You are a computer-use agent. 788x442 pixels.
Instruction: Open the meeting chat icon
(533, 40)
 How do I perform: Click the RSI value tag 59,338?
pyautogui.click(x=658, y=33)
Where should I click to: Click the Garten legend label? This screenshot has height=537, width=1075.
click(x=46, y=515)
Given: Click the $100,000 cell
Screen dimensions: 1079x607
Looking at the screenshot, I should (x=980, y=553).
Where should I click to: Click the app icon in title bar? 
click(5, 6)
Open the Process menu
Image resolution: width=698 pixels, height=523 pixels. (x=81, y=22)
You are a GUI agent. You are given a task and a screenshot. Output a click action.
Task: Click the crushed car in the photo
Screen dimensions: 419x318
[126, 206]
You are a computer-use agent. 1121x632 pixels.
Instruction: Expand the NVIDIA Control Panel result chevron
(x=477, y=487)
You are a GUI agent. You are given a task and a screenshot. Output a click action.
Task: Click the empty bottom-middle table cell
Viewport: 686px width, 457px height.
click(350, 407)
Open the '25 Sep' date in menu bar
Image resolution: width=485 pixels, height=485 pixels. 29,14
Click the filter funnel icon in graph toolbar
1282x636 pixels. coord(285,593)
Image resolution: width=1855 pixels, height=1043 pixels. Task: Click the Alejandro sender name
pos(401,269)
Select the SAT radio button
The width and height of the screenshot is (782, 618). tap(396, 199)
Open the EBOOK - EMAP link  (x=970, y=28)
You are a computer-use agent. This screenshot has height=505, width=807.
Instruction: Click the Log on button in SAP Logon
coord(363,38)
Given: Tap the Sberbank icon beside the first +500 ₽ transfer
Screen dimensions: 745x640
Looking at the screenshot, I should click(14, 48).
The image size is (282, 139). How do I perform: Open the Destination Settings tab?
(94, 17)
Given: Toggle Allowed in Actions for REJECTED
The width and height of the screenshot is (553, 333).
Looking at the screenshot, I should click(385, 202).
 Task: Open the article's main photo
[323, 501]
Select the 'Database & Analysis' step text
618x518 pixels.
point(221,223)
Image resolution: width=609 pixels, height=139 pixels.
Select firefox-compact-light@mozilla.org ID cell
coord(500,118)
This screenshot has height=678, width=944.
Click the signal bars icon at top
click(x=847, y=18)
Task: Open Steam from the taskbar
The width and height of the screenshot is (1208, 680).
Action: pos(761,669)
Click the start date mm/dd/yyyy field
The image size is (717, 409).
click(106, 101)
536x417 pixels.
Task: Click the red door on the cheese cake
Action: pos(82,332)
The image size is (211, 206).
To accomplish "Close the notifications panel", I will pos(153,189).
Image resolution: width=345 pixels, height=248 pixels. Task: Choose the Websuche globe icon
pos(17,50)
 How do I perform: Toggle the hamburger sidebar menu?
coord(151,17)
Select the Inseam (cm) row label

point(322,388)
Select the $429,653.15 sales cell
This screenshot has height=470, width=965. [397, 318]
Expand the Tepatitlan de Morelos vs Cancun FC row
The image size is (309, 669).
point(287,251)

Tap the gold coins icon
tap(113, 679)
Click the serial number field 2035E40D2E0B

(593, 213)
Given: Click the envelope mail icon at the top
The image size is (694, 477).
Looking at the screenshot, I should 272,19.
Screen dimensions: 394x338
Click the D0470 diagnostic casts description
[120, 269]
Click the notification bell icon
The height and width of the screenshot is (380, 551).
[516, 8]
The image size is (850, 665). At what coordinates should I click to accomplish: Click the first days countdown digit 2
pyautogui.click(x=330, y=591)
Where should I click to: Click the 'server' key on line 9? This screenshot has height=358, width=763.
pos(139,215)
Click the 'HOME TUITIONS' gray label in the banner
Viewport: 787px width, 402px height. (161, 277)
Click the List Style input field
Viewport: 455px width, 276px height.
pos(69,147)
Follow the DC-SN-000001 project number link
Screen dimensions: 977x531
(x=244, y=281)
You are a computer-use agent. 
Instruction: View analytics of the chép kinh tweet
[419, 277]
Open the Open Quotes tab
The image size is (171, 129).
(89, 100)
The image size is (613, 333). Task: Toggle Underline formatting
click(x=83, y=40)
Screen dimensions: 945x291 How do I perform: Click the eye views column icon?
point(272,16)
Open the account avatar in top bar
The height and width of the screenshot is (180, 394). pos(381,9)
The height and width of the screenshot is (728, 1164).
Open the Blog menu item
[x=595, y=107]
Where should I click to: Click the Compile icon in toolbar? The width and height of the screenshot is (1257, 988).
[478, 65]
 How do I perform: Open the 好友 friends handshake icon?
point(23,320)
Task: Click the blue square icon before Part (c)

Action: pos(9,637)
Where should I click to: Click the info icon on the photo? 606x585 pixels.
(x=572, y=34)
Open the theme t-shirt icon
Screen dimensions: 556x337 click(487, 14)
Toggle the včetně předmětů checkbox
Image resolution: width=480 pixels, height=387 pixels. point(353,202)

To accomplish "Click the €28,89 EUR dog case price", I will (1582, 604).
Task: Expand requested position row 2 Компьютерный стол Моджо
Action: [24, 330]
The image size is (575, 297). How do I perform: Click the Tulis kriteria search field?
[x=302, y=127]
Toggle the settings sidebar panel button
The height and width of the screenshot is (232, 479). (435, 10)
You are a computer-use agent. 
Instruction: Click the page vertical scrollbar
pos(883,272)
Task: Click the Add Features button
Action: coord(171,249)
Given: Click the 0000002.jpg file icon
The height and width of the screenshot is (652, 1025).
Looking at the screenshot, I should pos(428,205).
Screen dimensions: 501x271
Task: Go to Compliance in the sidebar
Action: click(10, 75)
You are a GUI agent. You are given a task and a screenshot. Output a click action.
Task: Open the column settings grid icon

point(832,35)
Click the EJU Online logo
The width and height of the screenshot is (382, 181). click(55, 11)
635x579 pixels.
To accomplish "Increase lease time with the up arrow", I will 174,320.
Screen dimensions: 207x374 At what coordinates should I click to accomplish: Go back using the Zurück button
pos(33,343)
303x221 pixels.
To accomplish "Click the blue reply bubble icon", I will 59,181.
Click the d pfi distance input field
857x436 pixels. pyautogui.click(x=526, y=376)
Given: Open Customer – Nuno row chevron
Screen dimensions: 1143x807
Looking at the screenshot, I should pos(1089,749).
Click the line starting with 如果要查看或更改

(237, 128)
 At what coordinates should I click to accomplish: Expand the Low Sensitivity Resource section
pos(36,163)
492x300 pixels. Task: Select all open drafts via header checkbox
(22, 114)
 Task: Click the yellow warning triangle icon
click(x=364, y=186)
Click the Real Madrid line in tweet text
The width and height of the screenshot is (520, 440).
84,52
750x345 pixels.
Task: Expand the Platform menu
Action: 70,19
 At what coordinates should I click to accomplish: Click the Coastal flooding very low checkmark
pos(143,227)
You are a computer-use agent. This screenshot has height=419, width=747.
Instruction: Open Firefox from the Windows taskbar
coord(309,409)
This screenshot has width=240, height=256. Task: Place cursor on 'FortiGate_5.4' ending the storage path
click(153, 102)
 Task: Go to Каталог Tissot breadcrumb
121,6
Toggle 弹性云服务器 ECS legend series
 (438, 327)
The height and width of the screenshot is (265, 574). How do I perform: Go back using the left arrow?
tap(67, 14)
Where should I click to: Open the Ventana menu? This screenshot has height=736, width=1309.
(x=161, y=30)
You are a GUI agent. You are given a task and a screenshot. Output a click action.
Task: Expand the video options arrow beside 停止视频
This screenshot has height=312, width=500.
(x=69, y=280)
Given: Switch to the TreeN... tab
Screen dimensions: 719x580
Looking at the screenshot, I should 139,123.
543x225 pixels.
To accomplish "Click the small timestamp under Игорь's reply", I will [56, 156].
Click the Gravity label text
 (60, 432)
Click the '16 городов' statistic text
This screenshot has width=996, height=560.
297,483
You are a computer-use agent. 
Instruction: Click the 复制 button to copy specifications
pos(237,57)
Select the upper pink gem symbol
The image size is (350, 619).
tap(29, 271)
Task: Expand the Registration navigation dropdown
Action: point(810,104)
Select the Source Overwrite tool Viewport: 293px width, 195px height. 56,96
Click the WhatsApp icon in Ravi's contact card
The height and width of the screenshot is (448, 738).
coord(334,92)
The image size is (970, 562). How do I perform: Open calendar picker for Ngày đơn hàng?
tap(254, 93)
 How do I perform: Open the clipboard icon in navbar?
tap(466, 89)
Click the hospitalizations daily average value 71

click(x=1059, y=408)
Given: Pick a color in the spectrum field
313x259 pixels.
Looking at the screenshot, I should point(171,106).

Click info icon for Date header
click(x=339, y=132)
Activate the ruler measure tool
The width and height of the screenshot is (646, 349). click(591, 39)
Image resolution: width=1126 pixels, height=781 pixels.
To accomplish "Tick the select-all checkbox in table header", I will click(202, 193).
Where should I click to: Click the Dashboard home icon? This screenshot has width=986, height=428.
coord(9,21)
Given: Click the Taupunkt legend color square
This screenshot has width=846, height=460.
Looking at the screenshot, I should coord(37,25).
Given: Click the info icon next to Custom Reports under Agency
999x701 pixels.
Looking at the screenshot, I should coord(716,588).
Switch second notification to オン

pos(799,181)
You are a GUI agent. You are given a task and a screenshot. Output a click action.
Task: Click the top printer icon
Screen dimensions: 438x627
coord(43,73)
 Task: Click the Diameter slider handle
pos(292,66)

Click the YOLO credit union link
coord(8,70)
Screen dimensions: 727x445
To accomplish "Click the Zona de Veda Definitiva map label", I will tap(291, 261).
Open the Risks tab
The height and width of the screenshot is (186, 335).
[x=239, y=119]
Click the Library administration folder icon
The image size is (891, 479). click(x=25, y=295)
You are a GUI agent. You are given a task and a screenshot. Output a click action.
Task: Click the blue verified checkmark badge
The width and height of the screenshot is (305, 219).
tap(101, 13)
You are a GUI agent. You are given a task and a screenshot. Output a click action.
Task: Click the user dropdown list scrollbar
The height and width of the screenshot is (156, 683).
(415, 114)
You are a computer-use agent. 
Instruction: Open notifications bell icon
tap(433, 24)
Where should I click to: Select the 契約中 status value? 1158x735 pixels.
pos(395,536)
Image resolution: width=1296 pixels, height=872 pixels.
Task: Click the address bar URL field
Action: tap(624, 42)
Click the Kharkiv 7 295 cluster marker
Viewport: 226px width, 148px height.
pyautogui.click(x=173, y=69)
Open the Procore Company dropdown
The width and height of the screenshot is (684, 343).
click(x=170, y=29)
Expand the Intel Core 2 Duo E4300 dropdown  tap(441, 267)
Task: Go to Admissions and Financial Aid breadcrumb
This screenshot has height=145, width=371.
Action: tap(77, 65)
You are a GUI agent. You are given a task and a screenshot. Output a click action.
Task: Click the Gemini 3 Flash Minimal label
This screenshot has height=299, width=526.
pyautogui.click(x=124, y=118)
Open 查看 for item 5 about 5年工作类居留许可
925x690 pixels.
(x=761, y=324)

━━━━━━━━

## REQUIREMENT
Using the entries above, return each line in which the word "color" occurs.

## WORKED SOLUTION
Given: Pick a color in the spectrum field
Given: Click the Taupunkt legend color square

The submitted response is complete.